■ DATA ROWS ■
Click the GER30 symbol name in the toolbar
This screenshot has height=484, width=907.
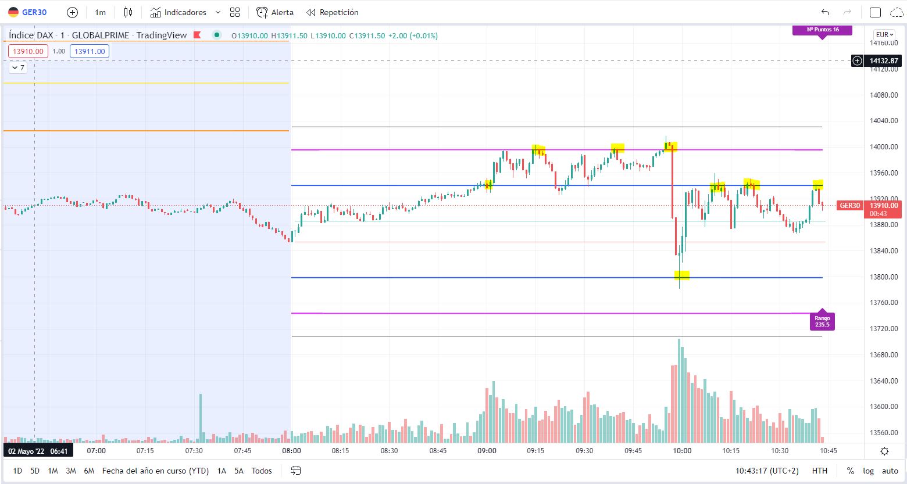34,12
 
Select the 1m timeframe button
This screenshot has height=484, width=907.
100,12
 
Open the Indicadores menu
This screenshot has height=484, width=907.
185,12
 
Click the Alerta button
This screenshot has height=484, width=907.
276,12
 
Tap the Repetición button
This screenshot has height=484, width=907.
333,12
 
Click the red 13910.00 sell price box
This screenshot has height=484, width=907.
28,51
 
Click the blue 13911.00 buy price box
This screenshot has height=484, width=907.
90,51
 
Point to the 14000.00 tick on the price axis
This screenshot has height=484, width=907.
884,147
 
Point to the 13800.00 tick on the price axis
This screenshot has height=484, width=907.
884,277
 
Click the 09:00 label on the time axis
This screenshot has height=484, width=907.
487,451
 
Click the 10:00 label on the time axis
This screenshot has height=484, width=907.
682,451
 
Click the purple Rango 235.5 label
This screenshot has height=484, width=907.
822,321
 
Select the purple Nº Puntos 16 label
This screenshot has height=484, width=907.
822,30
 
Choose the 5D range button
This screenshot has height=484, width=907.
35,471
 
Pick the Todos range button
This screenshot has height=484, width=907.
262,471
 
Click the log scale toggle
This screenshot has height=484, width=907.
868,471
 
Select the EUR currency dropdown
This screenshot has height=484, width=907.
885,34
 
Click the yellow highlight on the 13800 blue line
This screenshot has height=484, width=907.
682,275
==
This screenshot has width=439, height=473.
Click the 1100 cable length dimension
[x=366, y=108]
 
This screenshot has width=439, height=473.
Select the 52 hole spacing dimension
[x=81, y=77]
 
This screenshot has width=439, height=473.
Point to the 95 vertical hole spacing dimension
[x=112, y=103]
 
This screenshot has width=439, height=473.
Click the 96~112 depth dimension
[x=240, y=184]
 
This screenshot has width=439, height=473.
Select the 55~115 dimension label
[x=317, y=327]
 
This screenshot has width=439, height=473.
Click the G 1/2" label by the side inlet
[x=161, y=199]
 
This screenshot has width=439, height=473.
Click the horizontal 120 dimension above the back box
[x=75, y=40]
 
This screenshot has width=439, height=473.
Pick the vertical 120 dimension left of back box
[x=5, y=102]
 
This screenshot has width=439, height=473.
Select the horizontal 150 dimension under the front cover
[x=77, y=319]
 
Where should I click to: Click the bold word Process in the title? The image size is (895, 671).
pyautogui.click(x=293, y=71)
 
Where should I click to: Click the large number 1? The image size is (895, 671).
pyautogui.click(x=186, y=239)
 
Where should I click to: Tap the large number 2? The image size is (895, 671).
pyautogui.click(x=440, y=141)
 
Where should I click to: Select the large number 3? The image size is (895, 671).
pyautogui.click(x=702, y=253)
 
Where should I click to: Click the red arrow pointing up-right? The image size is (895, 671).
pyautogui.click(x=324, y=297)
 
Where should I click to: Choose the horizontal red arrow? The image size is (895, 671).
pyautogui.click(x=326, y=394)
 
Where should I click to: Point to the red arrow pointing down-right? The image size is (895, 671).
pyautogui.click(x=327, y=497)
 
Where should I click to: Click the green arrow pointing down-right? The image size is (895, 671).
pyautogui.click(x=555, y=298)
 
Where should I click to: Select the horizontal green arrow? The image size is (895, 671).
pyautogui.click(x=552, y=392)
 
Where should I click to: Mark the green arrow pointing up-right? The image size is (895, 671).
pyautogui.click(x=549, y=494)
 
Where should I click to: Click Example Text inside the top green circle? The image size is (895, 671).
--
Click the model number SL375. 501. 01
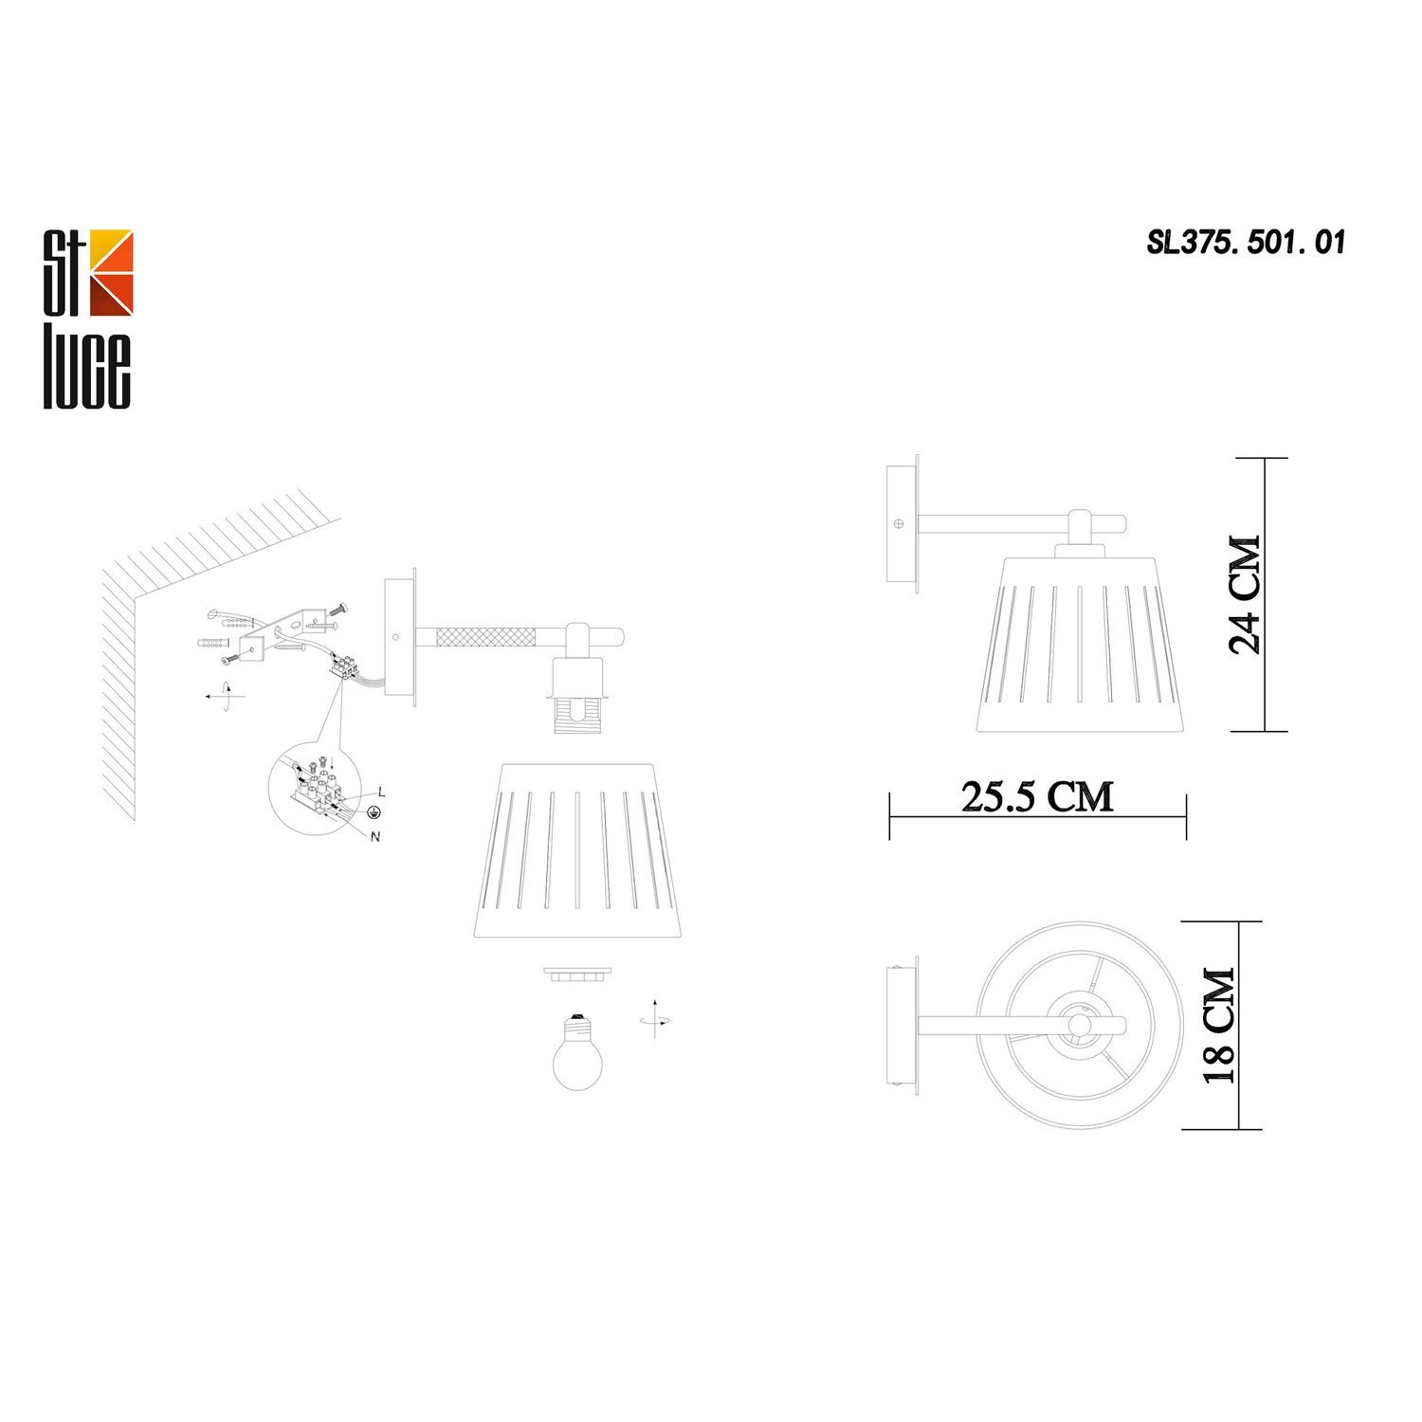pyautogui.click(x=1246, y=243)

■ INSTRUCTIONS FOR THE TASK ■
Update the material from the line that has "Where should I click to: Click the green" through the line that has "Where should I click to: Click Example" by replacing "green" with "blue" and keeping everything else unchanged. Return only those lines.

■ RESULT BELOW ■
Where should I click to: Click the blue arrow pointing down-right? The image size is (895, 671).
pyautogui.click(x=555, y=298)
 
Where should I click to: Select the horizontal blue arrow? The image size is (895, 671).
pyautogui.click(x=552, y=392)
 
Where should I click to: Mark the blue arrow pointing up-right? The image size is (895, 671).
pyautogui.click(x=549, y=494)
 
Where should I click to: Click Example Text inside the top blue circle? The image size is (895, 671).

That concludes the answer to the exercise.